The image capturing device can capture an image of the broken
product and the computing system 200 can transmit the image of the
of the broken physical object as an alert to an employee of the
store to clean up the broken product. In some embodiments, the
computing system 200 can execute a video analytics engine 270 to
analyze the image taken of the broken product using video analytics
and confirm the identified action based on the generated sounds is
correct. In some embodiments, the computing system 200 can power on
the closest determined light source to the generated sounds. The
light sources 260 can generate a strobe effect when powered on. The
light sources 260 can alert the employees of the broken product and
warn the customers of danger of falling/slipping on the broken
product.
[0036] FIG. 3 is a block diagram of an example computing device 300
for implementing exemplary embodiments of the present disclosure.

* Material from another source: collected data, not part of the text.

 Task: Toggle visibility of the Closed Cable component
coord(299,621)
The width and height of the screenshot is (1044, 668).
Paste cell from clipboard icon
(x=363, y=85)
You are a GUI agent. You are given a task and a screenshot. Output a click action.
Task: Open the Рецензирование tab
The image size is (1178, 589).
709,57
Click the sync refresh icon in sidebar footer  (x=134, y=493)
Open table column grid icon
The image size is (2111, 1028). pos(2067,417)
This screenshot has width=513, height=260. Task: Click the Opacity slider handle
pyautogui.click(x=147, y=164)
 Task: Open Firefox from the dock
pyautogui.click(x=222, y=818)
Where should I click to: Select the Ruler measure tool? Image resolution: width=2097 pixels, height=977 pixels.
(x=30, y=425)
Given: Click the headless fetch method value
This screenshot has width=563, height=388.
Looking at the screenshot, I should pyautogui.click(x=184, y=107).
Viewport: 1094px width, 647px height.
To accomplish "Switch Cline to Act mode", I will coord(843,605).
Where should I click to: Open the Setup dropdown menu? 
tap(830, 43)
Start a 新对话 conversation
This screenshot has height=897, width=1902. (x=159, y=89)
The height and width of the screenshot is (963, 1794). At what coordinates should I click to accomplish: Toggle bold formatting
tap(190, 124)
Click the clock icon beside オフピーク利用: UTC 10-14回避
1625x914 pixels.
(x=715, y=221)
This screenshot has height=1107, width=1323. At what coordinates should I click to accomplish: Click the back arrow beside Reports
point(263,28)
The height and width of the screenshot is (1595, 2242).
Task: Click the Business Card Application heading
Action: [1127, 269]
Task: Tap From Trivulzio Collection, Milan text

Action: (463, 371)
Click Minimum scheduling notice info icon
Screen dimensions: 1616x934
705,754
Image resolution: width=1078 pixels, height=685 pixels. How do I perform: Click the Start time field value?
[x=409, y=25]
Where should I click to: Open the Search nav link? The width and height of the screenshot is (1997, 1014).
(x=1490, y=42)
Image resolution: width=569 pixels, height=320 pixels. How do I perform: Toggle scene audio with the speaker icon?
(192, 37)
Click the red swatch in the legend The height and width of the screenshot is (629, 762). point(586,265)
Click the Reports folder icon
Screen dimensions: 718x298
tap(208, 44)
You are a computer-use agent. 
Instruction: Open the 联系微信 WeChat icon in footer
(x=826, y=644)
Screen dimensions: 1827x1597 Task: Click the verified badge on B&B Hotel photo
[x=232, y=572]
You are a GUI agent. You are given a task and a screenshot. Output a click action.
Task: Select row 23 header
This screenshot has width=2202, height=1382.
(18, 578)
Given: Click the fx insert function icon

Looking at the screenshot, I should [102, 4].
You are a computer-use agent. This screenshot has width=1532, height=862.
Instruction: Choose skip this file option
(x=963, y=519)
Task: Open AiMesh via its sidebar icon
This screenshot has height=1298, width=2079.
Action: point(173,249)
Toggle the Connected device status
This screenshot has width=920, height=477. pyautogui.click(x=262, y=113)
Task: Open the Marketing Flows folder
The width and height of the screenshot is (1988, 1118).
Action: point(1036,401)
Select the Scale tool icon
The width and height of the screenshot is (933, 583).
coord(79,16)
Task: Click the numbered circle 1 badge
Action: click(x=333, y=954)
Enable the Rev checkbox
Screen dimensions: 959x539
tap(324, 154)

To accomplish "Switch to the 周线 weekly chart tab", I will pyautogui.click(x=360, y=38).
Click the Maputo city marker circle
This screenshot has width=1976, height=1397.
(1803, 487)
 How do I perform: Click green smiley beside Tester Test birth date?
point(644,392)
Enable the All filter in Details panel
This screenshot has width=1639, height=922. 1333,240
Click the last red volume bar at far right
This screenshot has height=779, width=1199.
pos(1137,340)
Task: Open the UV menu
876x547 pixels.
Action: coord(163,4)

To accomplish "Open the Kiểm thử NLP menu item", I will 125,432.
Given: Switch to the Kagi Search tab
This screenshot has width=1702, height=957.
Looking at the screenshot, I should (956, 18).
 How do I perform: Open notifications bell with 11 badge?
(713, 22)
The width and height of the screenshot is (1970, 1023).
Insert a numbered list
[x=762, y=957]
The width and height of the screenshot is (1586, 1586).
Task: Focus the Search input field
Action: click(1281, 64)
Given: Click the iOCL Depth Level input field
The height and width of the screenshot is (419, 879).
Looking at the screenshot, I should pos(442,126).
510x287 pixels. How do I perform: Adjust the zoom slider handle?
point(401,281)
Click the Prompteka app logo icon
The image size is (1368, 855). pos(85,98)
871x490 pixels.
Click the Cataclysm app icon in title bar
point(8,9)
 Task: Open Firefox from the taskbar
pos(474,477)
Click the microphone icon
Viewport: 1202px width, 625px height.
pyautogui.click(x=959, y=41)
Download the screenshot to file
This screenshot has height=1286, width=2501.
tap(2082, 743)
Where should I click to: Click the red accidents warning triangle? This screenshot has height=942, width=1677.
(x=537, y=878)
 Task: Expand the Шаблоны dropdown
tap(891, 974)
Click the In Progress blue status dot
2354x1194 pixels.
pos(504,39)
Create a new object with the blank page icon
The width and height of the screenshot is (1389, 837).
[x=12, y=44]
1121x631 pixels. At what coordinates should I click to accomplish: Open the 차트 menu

Embodiments of the computing device 300 can implement embodiments
of the sound analysis engine. The computing device 300 includes one
or more non-transitory computer-readable media for storing one or
more computer-executable instructions or software for implementing
exemplary embodiments. The non-transitory computer-readable media
may include, but are not limited to, one or more types of hardware
memory, non-transitory tangible media (for example, one or more
magnetic storage disks, one or more optical disks, one or more
flash drives, one or more solid state disks), and the like. For
example, memory 306 included in the computing device 300 may store
computer-readable and computer-executable instructions or software
(e.g., applications 330 such as the sound analysis engine 220 and
the video analytics engine 340) for implementing exemplary
operations of the computing device 300. The computing device 300
also includes configurable and/or programmable processor 302 and
associated core(s) 304, and optionally, one or more additional
configurable and/or programmable processor(s) 302' and associated
core(s) 304' (for example, in the case of computer systems having
multiple processors/cores), for executing computer-readable and
computer-executable instructions or software stored in the memory
306 and other programs for implementing exemplary embodiments of
the present disclosure. Processor 302 and processor(s) 302' may
each be a single core processor or multiple core (304 and 304')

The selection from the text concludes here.